# Transformieren - AntiAliasing abschalten?



## flashnewb (12. August 2005)

Moin, moin...
ist es möglich das AntiAliasing abzuschalten, wenn man etwas Transformiert? danke


----------



## Night Vision Worker (12. August 2005)

schaltet sich das nicht automatisch ab?

..wo ist das Problem, wozu willst du es deaktivieren?


----------



## flashnewb (14. August 2005)

Damit, wenn ich es per Transformieren vergrößere, es Pixeliger ist, und nicht weicher


----------



## Tobias Menzel (14. August 2005)

Spontan (sprich: ohne PS zu öffnen und nachzuschauen) fiele mir folgender Workaround ein:
 Ebene in ein neues Bild duplizieren


 Einstellungen -> Bildgröße mit Option "Pixelwiederholung"

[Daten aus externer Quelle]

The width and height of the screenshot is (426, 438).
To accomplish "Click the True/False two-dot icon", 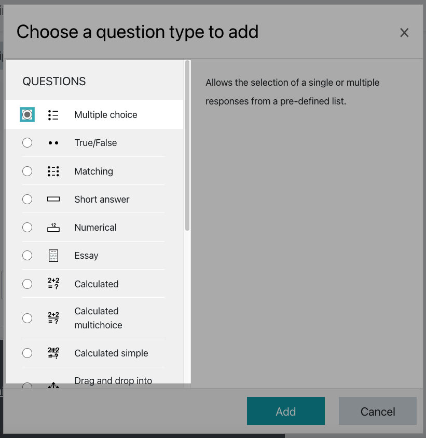I will coord(53,143).
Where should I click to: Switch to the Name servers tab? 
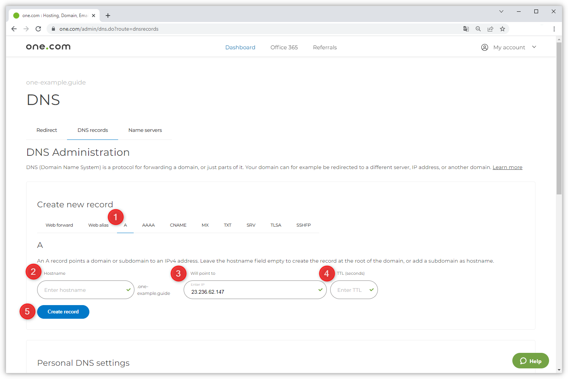coord(145,130)
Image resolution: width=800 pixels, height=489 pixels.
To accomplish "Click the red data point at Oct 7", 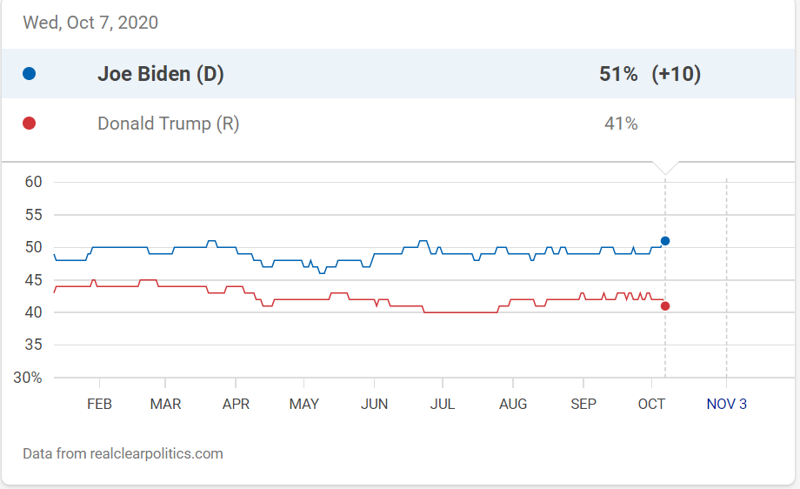I will click(665, 305).
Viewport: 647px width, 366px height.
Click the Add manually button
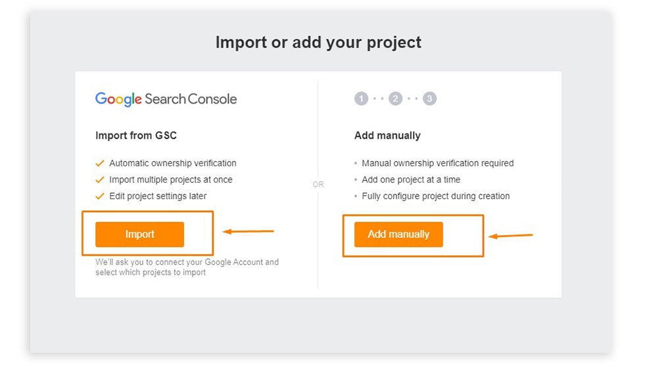(x=398, y=234)
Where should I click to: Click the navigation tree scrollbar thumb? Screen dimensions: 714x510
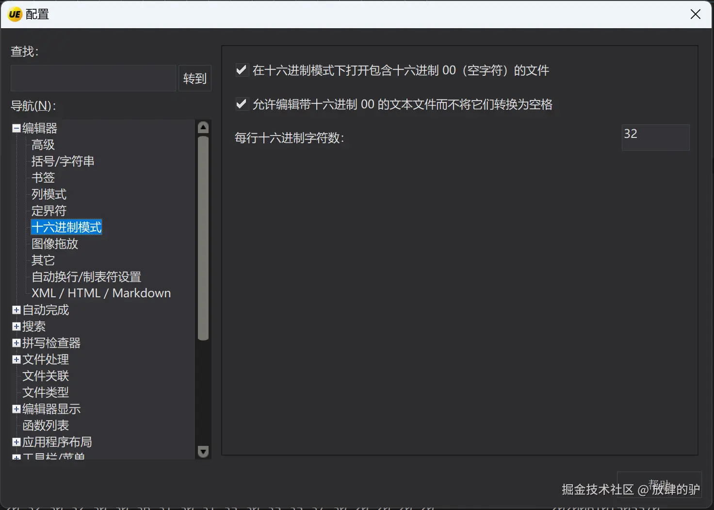click(x=204, y=238)
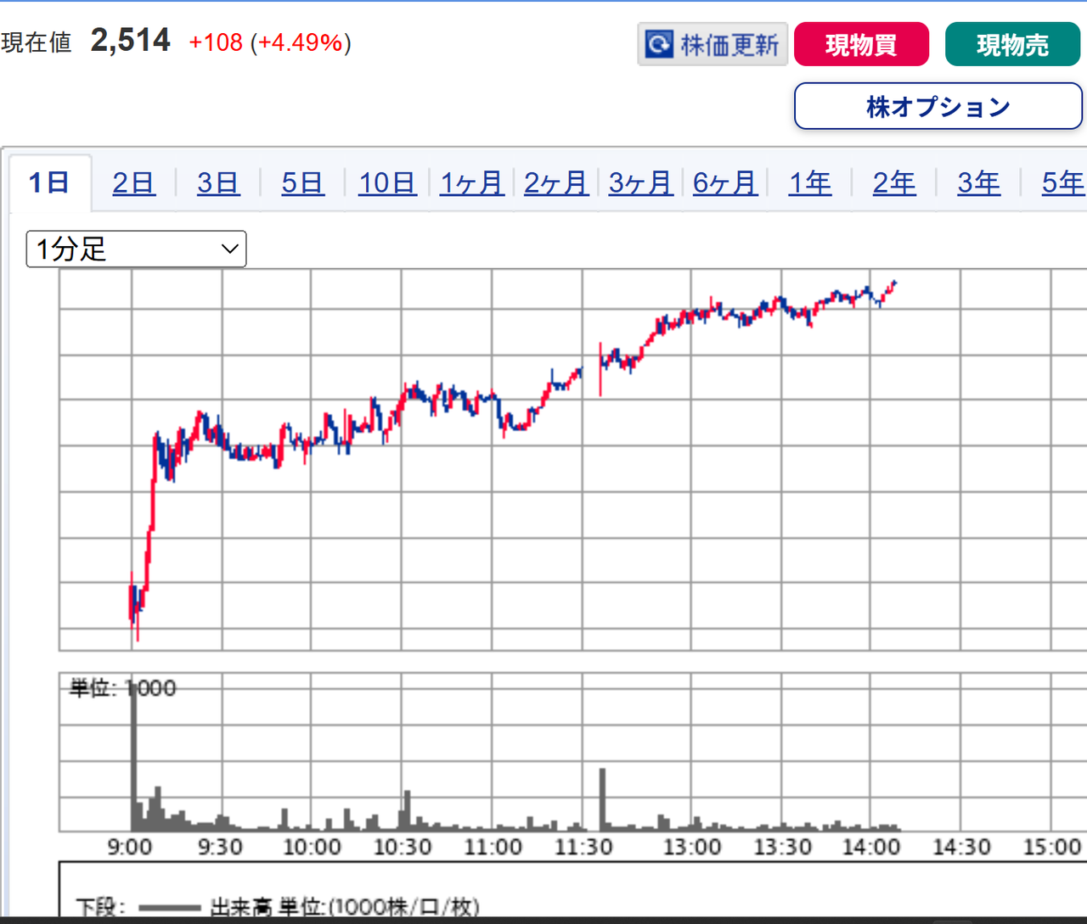
Task: Switch to the 2年 chart range
Action: pyautogui.click(x=894, y=182)
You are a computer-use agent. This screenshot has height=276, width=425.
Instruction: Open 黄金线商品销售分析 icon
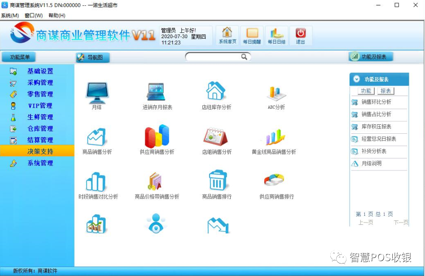(275, 139)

 Ebene in Originalbild zurückkopieren

Mag allerdings durchaus sein, dass auch die Transformieren-Funktion eine solche Option bietet...

Gruß
.


----------



## cur (16. August 2005)

Noch ein Weg:
Bearbeiten > Voreinstellungen > Allgemeine

Dort dann die Interpolation auf "Pixelwiederholung" setzen, dann wird das AntiAliasing uach beim ganz normalen Transformieren abgeschaltet.

Grüße,
*c


----------